Important Points Made by the Speakers
- Synthesis and triangulation among multiple sources of information and multiple types of methods can strengthen the quality and credibility of the evidentiary support for findings and recommendations, especially in complex interventions where any single data source will have inherent limitations.
- A theory of change provides an analytical framework for triangulation, but the theory may need to change as data are analyzed.
- Triangulation has benefited from the development of protocols, procedures, and methodologies.
- Triangulation benefits from multidisciplinary teams of investigators.
In this session, the workshop explored some of the key considerations of data analysis and interpretation for a complex, mixed methods evaluation, and particularly the use of triangulation and synthesis among multiple complementary sources of information and multiple evaluators to enhance the robustness, quality, and credibility of the evidence for evaluation conclusions and recommendations.
Triangulation, explained session moderator Carlo Carugi, who is senior evaluation officer and team leader at the Global Environmental Facility
(GEF), refers to the use of multiple sources of qualitative information, quantitative information, and data collection and analysis methods to arrive at evaluation findings or conclusions. “In research, [triangulation] is usually done either to validate the results in a study or to deepen and widen one’s understanding and insights into study results.” He noted that the literature contains several articles describing how data, theories, and methods are triangulated in a range of fields, but there are also articles critical of triangulation because of its lack of theoretic or empirical justification and its ad hoc nature. The development of standardized protocols, procedures, and methodologies for triangulation have helped address this criticism.
Carugi described the use of triangulation in the GEF, which is a partnership among 183 countries with international institutions, civil society organizations, and the private sector to address global environmental issues while supporting national sustainable development initiatives. In the evaluation process, methodological triangulation is most commonly used in situations where data are unreliable or scarce. For example, the GEF uses triangulation among methods and observers in its country portfolio evaluations. Triangulation reduces the risk of giving excessive importance to the results of one method over those of the other methods used to analyze the collected data.
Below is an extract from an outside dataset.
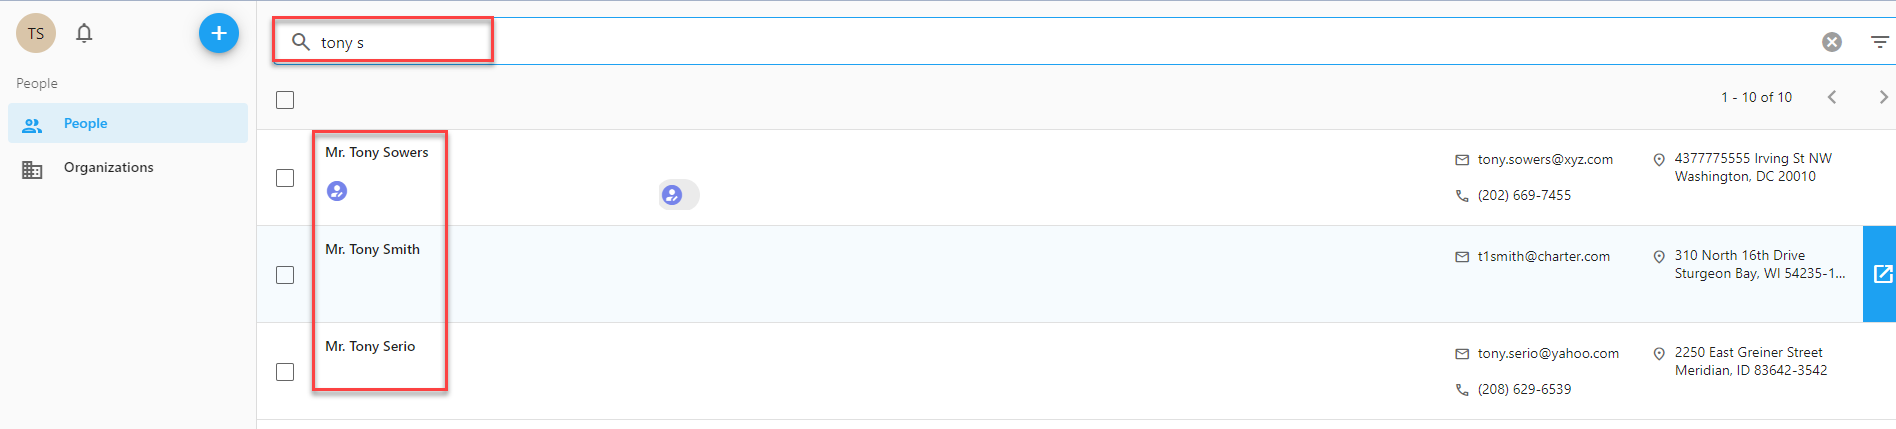The width and height of the screenshot is (1896, 429).
Task: Go to the previous results page
Action: tap(1832, 97)
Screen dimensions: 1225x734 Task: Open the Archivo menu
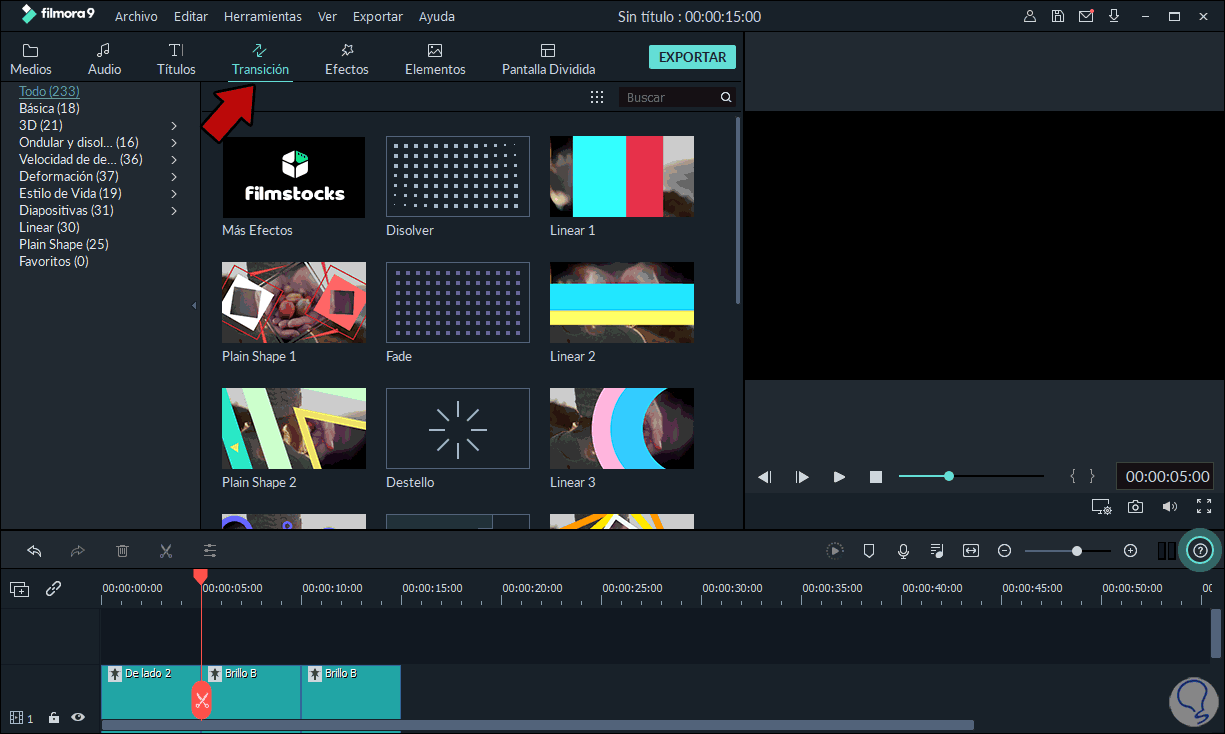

Common challenges the GEF faces when evaluating country portfolios, Carugi said, include the absence of country program objectives and indicators over the 20 or so years of a typical evaluation and the scarcity or unreliability of national statistics on environmental indicators and data series over that time frame, particularly in the least developed countries. He noted, too, that because the GEF is a partnership institution, it has no control authority over the national monitoring and evaluation systems that feed data into the GEF’s central monitoring information system hub. There are also challenges in evaluating the effects of GEF projects and establishing attribution, as well as the intrinsic difficulties in defining the GEF portfolio of projects prior to undertaking an evaluation.
To address these challenges, the GEF has adopted an iterative and inclusive approach that engages stakeholders during the evaluation process to help identify and address information and data gaps. This step is essential at the country level, said Carugi. The GEF conducts original evaluative research, including theory-based approaches, during the evaluation to assess progress toward desired impacts in the face of sparse data. It also uses qualitative methods and mixes emerging evidence with available quantitative data through systematic triangulation with the ultimate goal of identifying evaluation findings.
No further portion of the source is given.